* [Stated problem 1]: In the records, copy the lines starting at the one that contains "Go back using" and ending at the one that contains "(x=142, y=657)", reproducing them word for word.

BEGIN Source passage

Fed Chair Christopher Warsh took the helm for his first policy meeting on June 15, 2026, holding the benchmark rate at 4.50% and signaling a 'higher-for-longer' stance that has rattled bond markets. However, the real story is in the tail: Citadel Securities and macro hedge funds are now pricing in a 40% probability of a rate hike as soon as September, a dramatic shift from late-May expectations of a July cut. This hawkish repricing stems from persistent inflation readings and the realization that geopolitical relief (the Iran ceasefire) may not be enough to bend the inflation curve downward quickly.

Treasury yields have responded swiftly. The 10-year note (TLT) fell 12 basis points in immediate aftermath of the hold, but bond options traders are deeply divided on the near-term path, with some hedging for rapid cuts and others positioning for hikes. Volatility in the eurodollar curve has spiked as traders recalibrate terminal rate expectations. The euro-area is experiencing similar pressures: ECB Governing Council member Gabriel Makhlouf warned that lingering price pressures will persist despite the Iran deal, suggesting the ECB will also remain biased toward tightening.

Warsh's communication style is under scrutiny. Markets have noted a degree of opacity compared to predecessor Powell, with fewer explicit guidance signals and more reliance on data-dependent rhetoric. This ambiguity is driving option market activity; traders are paying up for volatility around future Fed communications and employment data. The spread between 2-year and 10-year yields remains inverted, but the inversion is flattening as short-end rates rise on hike odds.

END Source passage

* [Stated problem 2]:
Answer these questions about the Fed passage, one per line:
(a) At what level did the Fed hold the benchmark rate at Warsh's first policy meeting?
(b) What probability are Citadel Securities and macro hedge funds pricing in for a rate hike as soon as September?
(c) Which ECB Governing Council member warned that lingering price pressures will persist despite the Iran deal?

BEGIN Recorded information

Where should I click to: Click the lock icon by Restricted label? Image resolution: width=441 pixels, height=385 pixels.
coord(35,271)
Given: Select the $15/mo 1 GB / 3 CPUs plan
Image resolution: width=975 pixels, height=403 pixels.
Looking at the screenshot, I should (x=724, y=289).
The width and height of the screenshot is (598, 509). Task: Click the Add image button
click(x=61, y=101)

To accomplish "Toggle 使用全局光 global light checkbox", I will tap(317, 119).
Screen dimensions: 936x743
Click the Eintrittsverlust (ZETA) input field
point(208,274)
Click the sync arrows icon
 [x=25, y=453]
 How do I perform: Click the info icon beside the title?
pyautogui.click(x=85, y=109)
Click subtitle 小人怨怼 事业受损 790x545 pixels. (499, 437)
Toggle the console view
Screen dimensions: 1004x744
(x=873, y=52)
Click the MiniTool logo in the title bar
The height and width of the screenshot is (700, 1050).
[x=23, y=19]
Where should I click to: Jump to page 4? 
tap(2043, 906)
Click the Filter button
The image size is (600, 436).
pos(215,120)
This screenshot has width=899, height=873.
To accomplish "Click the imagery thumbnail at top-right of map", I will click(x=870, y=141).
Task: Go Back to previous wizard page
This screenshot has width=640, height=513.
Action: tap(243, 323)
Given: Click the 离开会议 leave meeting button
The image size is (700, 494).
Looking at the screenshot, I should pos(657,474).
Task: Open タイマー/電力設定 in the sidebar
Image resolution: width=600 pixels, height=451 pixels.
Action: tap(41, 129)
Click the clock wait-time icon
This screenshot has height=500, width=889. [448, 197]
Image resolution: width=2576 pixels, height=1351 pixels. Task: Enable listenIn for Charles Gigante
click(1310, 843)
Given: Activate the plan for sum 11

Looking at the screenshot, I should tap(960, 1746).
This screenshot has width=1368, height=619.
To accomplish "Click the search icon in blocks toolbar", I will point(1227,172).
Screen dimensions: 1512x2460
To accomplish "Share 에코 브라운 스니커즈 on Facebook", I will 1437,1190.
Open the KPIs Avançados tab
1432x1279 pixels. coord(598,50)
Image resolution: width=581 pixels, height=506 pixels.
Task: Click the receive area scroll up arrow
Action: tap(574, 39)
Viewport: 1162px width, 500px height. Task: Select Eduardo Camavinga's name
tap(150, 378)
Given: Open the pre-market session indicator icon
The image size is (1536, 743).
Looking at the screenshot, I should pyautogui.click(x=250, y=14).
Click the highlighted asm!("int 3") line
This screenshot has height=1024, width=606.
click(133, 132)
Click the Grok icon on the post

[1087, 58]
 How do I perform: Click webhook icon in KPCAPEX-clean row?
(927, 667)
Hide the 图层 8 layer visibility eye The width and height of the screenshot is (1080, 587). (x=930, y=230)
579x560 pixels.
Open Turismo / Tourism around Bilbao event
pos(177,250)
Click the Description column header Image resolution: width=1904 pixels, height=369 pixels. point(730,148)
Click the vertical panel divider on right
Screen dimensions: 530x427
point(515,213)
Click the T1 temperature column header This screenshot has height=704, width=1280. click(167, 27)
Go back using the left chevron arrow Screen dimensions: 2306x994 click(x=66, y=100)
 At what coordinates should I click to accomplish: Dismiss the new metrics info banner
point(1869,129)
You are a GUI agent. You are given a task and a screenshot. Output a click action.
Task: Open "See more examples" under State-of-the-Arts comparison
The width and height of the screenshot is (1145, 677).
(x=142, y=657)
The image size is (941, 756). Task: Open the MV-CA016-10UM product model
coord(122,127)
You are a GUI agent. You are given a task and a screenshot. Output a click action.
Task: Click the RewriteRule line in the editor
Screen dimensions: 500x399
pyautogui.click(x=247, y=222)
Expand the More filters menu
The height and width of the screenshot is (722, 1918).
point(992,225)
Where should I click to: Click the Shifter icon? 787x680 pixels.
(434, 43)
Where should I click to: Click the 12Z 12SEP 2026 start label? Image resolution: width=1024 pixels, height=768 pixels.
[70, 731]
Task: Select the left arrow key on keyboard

END Recorded information

* [Final result 1]:
Go back using the left chevron arrow Screen dimensions: 2306x994 click(x=66, y=100)
 At what coordinates should I click to accomplish: Dismiss the new metrics info banner
point(1869,129)
You are a GUI agent. You are given a task and a screenshot. Output a click action.
Task: Open "See more examples" under State-of-the-Arts comparison
The width and height of the screenshot is (1145, 677).
(x=142, y=657)

* [Final result 2]:
(a) 4.50%
(b) 40%
(c) Gabriel Makhlouf